When you have a lot to monitor, like a server farm, you need a strategy to decide what is important enough to monitor. This page describes several common methods for choosing what to monitor.
A logical strategy allows you to make uniform dashboards and scale your observability platform more easily.
## Guidelines for usage
- The USE method tells you how happy your machines are, the RED method tells you how happy your users are.
- RED reports on user experience and is more likely to report symptoms of problems.
- The best practice of alerting is to alert on symptoms rather than causes, so alerting should be done on RED dashboards.
## USE method
USE stands for:
- **Utilization -** Percent time the resource is busy, such as node CPU usage
- **Saturation -** Amount of work a resource has to do, often queue length or node load
- **Errors -** Count of error events
This method is best for hardware resources in infrastructure, such as CPU, memory, and network devices. For more information, refer to [The USE Method](http://www.brendangregg.com/usemethod.html).
## RED method
RED stands for:
- **Rate -** Requests per second
- **Errors -** Number of requests that are failing
- **Duration -** Amount of time these requests take, distribution of latency measurements
This method is most applicable to services, especially a microservices environment. For each of your services, instrument the code to expose these metrics for each component. RED dashboards are good for alerting and SLAs. A well-designed RED dashboard is a proxy for user experience.

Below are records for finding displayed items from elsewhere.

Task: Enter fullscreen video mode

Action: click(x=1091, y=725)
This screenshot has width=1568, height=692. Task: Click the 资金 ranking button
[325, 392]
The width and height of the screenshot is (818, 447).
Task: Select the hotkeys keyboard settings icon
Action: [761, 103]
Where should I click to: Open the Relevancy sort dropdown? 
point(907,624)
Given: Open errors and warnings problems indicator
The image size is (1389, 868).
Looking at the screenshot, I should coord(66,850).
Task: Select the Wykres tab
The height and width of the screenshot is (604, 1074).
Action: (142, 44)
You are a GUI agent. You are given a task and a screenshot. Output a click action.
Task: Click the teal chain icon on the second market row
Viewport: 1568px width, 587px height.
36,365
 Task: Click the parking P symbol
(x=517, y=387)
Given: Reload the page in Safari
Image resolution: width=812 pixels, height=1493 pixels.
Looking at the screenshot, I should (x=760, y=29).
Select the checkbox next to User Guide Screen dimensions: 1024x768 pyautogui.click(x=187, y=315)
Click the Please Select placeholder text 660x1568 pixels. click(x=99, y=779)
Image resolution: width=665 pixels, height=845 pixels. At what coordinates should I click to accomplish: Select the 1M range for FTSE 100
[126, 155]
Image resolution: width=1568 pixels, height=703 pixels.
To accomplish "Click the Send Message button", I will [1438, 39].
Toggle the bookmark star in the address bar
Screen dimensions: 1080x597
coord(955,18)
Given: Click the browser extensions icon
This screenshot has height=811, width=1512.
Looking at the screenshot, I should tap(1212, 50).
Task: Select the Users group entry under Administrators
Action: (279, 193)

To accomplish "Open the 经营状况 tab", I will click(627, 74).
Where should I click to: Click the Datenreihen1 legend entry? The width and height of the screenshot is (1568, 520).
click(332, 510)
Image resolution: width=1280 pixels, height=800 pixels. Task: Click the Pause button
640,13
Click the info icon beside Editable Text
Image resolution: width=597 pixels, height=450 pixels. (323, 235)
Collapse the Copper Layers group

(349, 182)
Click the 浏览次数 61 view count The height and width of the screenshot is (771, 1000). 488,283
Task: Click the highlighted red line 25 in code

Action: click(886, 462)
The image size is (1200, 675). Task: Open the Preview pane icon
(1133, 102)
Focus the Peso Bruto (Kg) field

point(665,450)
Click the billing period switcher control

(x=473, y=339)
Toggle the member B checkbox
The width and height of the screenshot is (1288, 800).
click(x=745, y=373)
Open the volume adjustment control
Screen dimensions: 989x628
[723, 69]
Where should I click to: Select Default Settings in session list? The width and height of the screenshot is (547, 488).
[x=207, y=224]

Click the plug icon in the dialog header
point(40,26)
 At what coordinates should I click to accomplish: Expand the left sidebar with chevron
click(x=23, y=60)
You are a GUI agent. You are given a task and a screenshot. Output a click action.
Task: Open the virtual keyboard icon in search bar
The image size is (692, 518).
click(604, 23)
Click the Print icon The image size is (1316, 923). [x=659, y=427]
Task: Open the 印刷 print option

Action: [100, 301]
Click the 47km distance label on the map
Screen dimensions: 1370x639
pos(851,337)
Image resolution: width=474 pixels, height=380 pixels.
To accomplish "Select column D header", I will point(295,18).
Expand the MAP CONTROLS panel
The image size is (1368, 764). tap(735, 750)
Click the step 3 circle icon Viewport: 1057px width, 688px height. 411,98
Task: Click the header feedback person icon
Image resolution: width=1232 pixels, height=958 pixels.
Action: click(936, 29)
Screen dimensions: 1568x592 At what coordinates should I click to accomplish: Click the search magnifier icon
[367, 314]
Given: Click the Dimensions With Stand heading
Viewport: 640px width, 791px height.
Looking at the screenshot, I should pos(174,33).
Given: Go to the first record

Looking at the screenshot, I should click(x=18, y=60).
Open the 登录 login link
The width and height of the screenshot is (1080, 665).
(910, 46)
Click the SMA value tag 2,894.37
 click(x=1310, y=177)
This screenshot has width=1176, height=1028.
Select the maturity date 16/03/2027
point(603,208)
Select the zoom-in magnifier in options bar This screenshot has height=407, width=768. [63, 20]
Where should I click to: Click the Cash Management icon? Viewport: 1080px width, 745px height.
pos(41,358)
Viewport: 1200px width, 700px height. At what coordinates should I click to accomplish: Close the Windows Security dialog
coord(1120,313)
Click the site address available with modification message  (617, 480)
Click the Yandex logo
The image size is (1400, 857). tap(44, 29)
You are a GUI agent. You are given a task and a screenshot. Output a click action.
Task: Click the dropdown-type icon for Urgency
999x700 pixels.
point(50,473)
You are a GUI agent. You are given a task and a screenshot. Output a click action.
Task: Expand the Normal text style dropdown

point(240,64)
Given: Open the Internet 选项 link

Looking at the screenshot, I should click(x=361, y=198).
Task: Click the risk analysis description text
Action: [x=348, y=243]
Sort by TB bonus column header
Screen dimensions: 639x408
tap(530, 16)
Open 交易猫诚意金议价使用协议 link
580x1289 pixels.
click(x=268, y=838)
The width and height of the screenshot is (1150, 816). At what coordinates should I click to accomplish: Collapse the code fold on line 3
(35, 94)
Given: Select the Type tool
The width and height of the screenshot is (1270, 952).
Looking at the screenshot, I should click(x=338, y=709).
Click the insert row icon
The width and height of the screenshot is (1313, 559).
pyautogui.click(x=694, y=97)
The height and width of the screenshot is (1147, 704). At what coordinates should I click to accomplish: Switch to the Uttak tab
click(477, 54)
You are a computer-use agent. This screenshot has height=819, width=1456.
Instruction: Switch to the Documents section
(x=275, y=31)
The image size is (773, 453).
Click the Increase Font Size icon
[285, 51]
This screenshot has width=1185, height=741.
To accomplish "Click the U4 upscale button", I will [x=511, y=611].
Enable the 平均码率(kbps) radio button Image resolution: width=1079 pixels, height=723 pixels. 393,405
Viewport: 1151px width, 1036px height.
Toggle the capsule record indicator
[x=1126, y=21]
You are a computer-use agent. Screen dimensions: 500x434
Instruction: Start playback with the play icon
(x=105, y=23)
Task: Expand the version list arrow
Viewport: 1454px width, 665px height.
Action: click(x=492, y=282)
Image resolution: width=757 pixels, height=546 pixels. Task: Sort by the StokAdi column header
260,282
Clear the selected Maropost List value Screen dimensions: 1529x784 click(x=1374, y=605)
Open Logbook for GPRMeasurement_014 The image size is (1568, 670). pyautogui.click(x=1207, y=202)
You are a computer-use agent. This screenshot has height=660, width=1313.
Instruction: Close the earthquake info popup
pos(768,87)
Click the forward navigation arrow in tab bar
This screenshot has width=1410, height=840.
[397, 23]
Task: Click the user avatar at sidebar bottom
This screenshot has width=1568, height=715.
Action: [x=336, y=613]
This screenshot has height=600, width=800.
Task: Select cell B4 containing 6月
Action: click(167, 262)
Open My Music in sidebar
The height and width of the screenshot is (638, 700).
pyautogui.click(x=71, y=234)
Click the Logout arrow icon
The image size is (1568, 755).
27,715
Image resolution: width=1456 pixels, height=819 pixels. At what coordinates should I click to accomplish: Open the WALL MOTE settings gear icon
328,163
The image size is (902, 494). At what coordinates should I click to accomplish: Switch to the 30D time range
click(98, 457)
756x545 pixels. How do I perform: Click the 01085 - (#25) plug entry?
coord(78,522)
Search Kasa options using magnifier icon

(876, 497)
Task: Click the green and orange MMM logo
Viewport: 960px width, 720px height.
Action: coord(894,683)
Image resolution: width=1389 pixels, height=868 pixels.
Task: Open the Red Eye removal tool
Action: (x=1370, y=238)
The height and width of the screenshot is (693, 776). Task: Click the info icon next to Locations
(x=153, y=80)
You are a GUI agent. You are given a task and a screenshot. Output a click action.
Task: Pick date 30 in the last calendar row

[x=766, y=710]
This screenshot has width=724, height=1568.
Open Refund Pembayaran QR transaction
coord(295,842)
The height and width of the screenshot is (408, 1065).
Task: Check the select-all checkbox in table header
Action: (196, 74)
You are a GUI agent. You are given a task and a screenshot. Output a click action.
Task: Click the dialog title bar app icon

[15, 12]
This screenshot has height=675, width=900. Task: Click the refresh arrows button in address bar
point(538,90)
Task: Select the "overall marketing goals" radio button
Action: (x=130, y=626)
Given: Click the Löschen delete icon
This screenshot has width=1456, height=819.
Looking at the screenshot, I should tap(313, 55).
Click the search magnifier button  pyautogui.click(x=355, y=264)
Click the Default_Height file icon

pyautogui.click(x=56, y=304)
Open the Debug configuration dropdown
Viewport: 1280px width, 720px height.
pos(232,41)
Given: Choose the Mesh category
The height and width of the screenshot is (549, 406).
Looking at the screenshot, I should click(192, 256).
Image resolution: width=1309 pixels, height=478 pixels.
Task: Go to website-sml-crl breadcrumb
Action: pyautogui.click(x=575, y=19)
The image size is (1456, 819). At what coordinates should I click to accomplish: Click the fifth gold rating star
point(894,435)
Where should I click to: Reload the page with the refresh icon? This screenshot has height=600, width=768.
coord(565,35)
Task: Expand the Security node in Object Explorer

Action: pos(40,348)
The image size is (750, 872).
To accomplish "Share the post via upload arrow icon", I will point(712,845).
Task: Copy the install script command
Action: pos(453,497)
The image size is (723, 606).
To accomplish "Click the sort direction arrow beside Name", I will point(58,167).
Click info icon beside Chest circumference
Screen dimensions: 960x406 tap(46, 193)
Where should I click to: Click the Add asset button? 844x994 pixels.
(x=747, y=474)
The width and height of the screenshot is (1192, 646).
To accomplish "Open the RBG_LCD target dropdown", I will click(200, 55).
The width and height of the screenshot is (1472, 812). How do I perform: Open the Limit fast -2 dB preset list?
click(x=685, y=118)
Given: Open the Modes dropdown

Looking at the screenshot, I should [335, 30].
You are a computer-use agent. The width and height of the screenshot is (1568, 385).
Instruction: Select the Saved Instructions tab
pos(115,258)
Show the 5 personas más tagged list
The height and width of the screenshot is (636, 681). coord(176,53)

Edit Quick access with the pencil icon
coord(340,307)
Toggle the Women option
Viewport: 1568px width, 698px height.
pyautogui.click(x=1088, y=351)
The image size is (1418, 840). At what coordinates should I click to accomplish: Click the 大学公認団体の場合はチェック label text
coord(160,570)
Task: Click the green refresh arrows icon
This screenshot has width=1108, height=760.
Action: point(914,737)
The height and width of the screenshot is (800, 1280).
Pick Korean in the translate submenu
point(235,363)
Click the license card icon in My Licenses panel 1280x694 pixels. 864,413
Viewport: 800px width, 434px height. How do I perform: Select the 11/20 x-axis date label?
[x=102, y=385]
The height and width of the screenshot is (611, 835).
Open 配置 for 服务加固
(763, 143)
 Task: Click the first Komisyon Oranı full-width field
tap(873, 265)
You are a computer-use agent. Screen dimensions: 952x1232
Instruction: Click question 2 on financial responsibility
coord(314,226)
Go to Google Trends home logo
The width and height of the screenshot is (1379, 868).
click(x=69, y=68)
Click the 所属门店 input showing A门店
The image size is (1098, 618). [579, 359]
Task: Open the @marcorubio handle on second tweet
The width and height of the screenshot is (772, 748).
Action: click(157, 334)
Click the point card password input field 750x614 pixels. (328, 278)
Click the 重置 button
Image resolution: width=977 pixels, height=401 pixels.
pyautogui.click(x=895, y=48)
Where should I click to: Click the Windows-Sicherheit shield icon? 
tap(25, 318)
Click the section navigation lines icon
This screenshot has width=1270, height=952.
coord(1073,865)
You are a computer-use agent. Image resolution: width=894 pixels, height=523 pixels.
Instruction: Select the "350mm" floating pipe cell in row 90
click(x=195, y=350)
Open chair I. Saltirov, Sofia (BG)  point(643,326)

For more information, refer to Tom Wilkie's blog post [The RED method: How to instrument your services](https://grafana.com/blog/2018/08/02/the-red-method-how-to-instrument-your-services).
## The Four Golden Signals
According to the [Google SRE handbook](https://landing.google.com/sre/sre-book/chapters/monitoring-distributed-systems/#xref_monitoring_golden-signals), if you can only measure four metrics of your user-facing system, focus on these four.
This method is similar to the RED method, but it includes saturation.